● Supplied data:
━━━━━━━━

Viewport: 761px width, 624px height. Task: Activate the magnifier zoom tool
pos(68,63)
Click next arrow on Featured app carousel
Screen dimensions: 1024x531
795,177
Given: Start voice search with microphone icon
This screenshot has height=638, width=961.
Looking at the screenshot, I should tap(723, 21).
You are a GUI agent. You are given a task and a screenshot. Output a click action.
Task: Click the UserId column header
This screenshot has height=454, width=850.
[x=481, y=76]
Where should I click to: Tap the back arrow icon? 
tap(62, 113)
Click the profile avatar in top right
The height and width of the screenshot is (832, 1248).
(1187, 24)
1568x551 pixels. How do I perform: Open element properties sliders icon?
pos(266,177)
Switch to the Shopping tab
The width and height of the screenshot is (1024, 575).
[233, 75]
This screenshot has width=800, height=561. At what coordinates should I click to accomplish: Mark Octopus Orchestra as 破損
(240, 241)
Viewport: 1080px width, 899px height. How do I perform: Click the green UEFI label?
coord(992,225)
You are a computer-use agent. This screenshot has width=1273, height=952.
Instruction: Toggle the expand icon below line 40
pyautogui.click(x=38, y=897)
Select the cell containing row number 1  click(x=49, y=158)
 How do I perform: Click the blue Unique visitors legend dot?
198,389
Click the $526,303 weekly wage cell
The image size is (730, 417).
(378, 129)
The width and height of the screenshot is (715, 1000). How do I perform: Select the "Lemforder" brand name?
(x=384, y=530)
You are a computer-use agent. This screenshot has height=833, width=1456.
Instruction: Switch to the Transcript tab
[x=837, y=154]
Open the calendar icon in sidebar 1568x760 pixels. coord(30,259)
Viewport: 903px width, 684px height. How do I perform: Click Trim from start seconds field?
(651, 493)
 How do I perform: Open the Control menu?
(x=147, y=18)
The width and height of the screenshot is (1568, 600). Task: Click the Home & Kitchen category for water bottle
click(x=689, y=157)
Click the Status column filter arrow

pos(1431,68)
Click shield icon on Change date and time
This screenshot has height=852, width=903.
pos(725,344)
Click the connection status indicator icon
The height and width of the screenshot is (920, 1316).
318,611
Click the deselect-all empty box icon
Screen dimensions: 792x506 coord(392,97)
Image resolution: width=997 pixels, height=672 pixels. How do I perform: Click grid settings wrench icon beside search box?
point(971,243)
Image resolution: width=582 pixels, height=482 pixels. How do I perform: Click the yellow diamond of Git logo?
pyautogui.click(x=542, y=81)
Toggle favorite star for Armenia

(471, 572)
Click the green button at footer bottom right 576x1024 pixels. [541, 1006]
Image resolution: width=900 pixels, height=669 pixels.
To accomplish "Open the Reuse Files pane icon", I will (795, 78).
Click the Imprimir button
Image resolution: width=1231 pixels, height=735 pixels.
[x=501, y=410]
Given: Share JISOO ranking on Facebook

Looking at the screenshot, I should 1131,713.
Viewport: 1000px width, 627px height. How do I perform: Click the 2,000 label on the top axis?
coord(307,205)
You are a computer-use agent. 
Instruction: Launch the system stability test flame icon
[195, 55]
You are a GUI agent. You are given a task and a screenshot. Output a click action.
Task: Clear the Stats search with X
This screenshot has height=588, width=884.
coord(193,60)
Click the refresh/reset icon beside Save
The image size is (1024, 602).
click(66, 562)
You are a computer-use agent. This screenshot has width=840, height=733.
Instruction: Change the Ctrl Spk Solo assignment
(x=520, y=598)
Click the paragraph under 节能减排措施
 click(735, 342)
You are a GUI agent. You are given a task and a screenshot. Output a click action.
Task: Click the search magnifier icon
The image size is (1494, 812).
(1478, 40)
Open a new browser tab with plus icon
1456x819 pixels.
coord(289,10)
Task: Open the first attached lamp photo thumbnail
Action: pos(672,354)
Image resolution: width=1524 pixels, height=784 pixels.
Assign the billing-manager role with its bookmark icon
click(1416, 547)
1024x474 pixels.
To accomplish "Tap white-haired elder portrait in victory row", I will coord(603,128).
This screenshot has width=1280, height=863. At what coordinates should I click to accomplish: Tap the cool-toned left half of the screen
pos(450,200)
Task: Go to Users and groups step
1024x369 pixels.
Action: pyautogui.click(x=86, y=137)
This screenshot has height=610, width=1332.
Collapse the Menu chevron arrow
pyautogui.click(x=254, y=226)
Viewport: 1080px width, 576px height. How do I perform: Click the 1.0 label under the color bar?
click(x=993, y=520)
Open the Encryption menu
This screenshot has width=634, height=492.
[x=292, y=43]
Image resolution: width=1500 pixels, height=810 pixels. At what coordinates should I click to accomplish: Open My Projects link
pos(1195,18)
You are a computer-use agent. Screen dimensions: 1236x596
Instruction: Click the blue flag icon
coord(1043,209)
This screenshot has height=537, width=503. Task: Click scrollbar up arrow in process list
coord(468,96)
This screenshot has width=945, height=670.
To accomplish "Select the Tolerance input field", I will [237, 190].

━━━━━━━━

Update the entries from the line with "1568x551 pixels. How" to the line with "click(x=689, y=157)" by changing "Shopping" to "Settings", and return only those lines with everything else left as it is.

● Solution for this problem:
1568x551 pixels. How do I perform: Open element properties sliders icon?
pos(266,177)
Switch to the Settings tab
The width and height of the screenshot is (1024, 575).
[233, 75]
This screenshot has width=800, height=561. At what coordinates should I click to accomplish: Mark Octopus Orchestra as 破損
(240, 241)
Viewport: 1080px width, 899px height. How do I perform: Click the green UEFI label?
coord(992,225)
You are a computer-use agent. This screenshot has width=1273, height=952.
Instruction: Toggle the expand icon below line 40
pyautogui.click(x=38, y=897)
Select the cell containing row number 1  click(x=49, y=158)
 How do I perform: Click the blue Unique visitors legend dot?
198,389
Click the $526,303 weekly wage cell
The image size is (730, 417).
(378, 129)
The width and height of the screenshot is (715, 1000). How do I perform: Select the "Lemforder" brand name?
(x=384, y=530)
You are a computer-use agent. This screenshot has height=833, width=1456.
Instruction: Switch to the Transcript tab
[x=837, y=154]
Open the calendar icon in sidebar 1568x760 pixels. coord(30,259)
Viewport: 903px width, 684px height. How do I perform: Click Trim from start seconds field?
(651, 493)
 How do I perform: Open the Control menu?
(x=147, y=18)
The width and height of the screenshot is (1568, 600). Task: Click the Home & Kitchen category for water bottle
click(x=689, y=157)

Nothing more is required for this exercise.